Johann Stobäus (1580-1646) was a German composer and lutenist, pupil and successor of Johann Eccard (another of the composers of this collection) at the post of Kappellmeister in Königsberg. His production of occasional music seems not occasional at all as he wrote an incredible number of these works in addition to those he had to compose for divine services and teaching.
Johannes Schultz (1582-1653) was a German composer and organist at St. John’s Church in Dannenberg (Duchy of Brunswick-Lüneburg, now in Lower Saxony). He wrote instrumental dances as well as sacred and secular music.
Johann Steffens (1560-1616) was a German organist and composer. He was officially appointed organist of the Johanniskirche, Lüneburg, in 1595 and held the post for twenty years. He was one of the fifty-three experts who took part in the famous organ trial at Gröningen, near Halberstadt, in 1596 and he was a respected organ teacher.

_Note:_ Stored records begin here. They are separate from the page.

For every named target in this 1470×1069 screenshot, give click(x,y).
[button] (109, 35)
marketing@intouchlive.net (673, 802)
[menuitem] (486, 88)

Johannes Eccard (1553–1611) began his career as a chorister and was pupil, among the others, of the famous Orlando di Lasso while he was in Munich in 1573. He was appointed Kappellmeister in Königsberg in 1604 and was an early principal conductor at the Berlin court chapel. He wrote only vocal music as the centre of his production was the Lutheran chorale.
Johann Vierdanck (ca. 1605–1646) was a violinist, cornettist and composer who came from a musical family from Saxony or Thuringia. He was organist in Stralsund from 1635 to 1646, the year of his death. The present album features two of Vierdanck’s compositions: a Capriccio from his collection published in 1641 and Ich freue mich im Herren, written in 1643.
The performance of the works of the aforementioned composers by Weser-Reinassance under the conduction of Manfred Cordes is absolutely enjoyable. The recording begins with a festive introduction, Schop’s Paduan, played with grace and refinement, features that are immediately echoed in the next, delicate piece, Sweelinck’s Diligam te Domine. Among the finest pieces it is worth mentioning Eccard’s four motets (Wem eim tugendsam Weib, Lasst uns singen, Gott selber hat and Cui pia contigit) that can be found almost at the end of the album. Their elaborated counterpoint make them recognizable among the works and precisely their technical exquisiteness confers them their radiant joy. Other valuable pieces are Steffen’s elegant Audi dulcis amica mea, the solemn Paduan by Schultz and the Paduana & Gaillard by Steffens.
What is surprising is that this music does not remind of Protestant severity, but is instead light, lovely and rich in delicate and sympathetic nuances. Hanseatic Wedding Motets is therefore a warm and amazing introduction to the music of the Hanseatic world, broadening the horizon beyond the mercantile and commercial vocation for which these cities are still remembered to illustrate their musical preferences, an aspect that is little known or even neglected.